Por sua vez, Alckmin, que honrou seu posto como vice de Mario Covas, foi um sucessor que se não teve a largueza de visão, que tantos reclamavam, teve, sim, a atuação de dignidade, da compostura, e do equilíbrio, tanto como vice, como governador de São Paulo.
Se errou na escolha, de nenhuma forma ele merecia o tratamento de afoita deslealdade, que lhe destinou o apadrinhado, que ocupava um lugar de discrição máxima, em algum lugar do qual Alckmin o arrancou, fazendo-o seu sucessor.
O estigma de traidor acompanhou o infeliz, até o momento em que em verdadeiro clima de velório desistiu da sua candidatura a presidente. Esse estigma tem força de expansão, democratizando e intoxicando com seu malefício outras siglas partidárias e tantos políticos, que refletem a repulsa de parte da população. Ninguém confia nele.
Quem observou a eficiente discrição de Alckmin como vice, sempre o elogiou pelo espírito eficiente e cooperativo com o titular do governo, jamais praticando ato algum que pudesse colocar em dúvida sua lealdade e a maneira respeitosa como tratava especialmente seus partidários, sem desmerecer os que lhe faziam oposição.

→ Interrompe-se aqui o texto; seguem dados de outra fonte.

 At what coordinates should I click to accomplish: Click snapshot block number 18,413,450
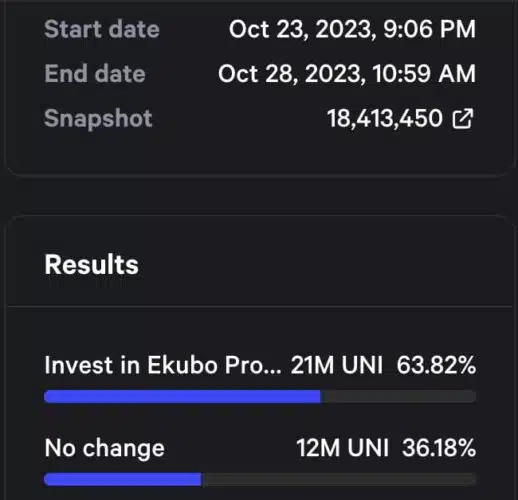pyautogui.click(x=384, y=118)
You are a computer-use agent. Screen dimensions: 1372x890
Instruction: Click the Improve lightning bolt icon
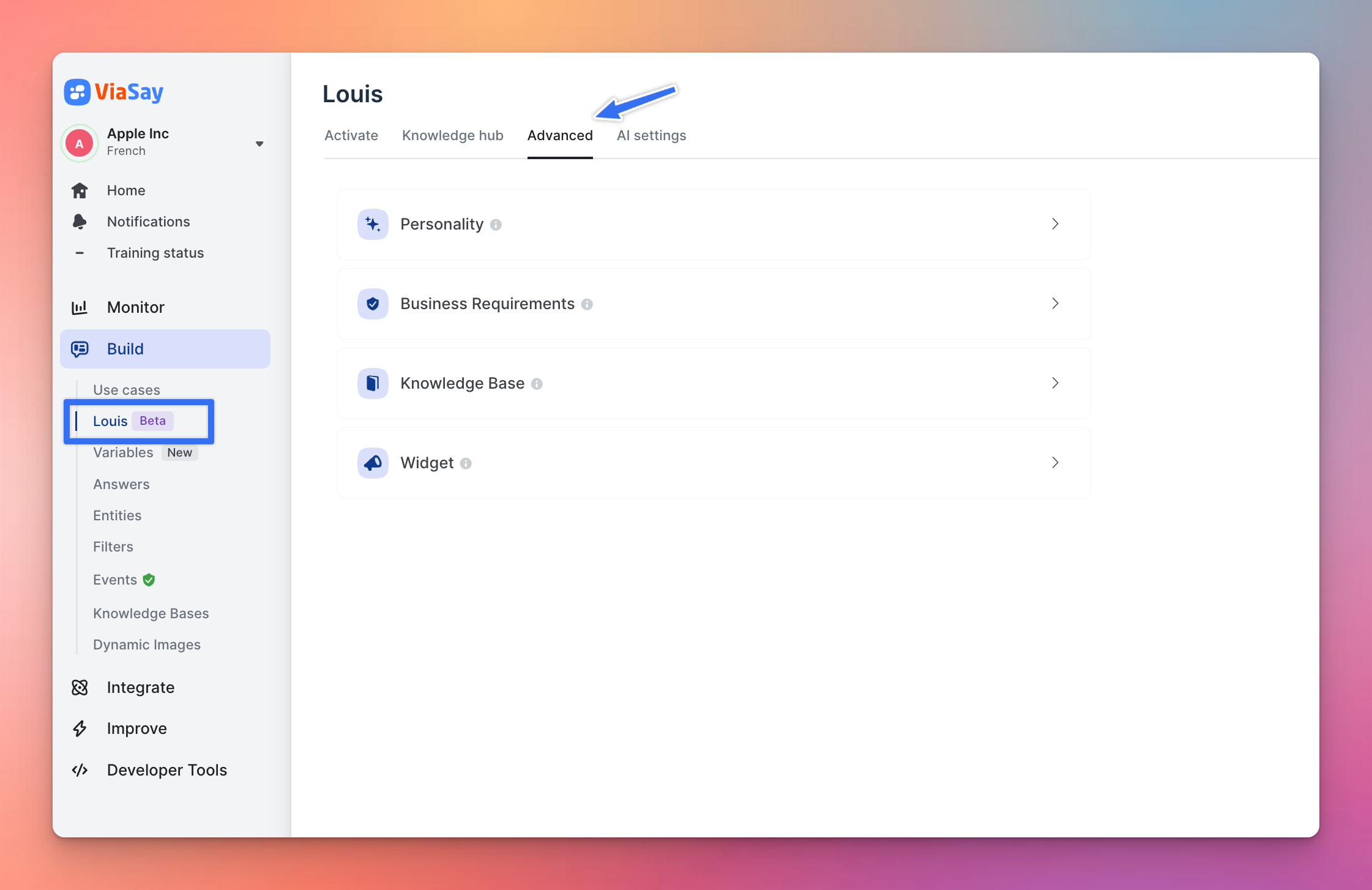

A traição constitui o fantasma aterrador das pretensões de Doria, para qualquer ambição sua, no mundo da política.
E Alckmin, candidato a vice, oferece o seu patrimônio político ao adversário de ontem, para continuar sendo a pessoa equilibrada, declarando que qualquer diferença é aparada, quando se trata de defender a democracia, e que garantiu a ele uma vida política vitoriosa.
E em matéria de ética, Doria e Bolsonaro são irmãos siameses.